## Data for the task
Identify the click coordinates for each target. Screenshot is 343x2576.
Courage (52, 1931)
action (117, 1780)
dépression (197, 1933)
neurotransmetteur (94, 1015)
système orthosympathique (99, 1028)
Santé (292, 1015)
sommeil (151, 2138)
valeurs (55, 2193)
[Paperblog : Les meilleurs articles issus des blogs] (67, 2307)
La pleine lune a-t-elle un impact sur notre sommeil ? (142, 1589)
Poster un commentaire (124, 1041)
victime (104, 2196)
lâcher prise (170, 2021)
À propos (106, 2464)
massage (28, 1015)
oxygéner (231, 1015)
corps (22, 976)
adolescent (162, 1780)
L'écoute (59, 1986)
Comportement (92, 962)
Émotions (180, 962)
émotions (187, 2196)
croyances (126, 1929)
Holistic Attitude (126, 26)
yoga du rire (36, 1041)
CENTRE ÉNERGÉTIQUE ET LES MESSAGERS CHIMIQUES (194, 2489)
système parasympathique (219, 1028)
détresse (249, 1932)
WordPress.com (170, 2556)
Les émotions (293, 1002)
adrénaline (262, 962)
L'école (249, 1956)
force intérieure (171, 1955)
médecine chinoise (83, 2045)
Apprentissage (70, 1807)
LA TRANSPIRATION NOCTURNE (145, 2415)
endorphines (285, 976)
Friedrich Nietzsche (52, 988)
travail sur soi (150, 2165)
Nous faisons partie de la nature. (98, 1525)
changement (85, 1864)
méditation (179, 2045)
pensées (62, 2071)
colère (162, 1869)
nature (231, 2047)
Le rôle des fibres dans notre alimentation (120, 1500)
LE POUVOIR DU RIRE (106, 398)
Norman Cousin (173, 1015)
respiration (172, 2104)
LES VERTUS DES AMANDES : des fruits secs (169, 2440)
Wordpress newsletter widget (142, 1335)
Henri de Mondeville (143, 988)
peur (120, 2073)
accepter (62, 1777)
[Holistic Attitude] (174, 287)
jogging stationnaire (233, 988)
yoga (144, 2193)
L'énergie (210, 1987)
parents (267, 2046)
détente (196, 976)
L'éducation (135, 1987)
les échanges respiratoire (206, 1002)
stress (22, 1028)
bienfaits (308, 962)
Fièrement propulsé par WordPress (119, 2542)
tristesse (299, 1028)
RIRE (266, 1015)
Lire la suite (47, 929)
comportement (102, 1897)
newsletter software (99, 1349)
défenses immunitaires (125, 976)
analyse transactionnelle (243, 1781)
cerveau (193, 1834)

## What is needed
Could you transcribe the entries exactly, from the first line through the line containing "Apprentissage (70, 1807)", and give nothing more?

## Reply
Identify the click coordinates for each target. Screenshot is 343x2576.
Courage (52, 1931)
action (117, 1780)
dépression (197, 1933)
neurotransmetteur (94, 1015)
système orthosympathique (99, 1028)
Santé (292, 1015)
sommeil (151, 2138)
valeurs (55, 2193)
[Paperblog : Les meilleurs articles issus des blogs] (67, 2307)
La pleine lune a-t-elle un impact sur notre sommeil ? (142, 1589)
Poster un commentaire (124, 1041)
victime (104, 2196)
lâcher prise (170, 2021)
À propos (106, 2464)
massage (28, 1015)
oxygéner (231, 1015)
corps (22, 976)
adolescent (162, 1780)
L'écoute (59, 1986)
Comportement (92, 962)
Émotions (180, 962)
émotions (187, 2196)
croyances (126, 1929)
Holistic Attitude (126, 26)
yoga du rire (36, 1041)
CENTRE ÉNERGÉTIQUE ET LES MESSAGERS CHIMIQUES (194, 2489)
système parasympathique (219, 1028)
détresse (249, 1932)
WordPress.com (170, 2556)
Les émotions (293, 1002)
adrénaline (262, 962)
L'école (249, 1956)
force intérieure (171, 1955)
médecine chinoise (83, 2045)
Apprentissage (70, 1807)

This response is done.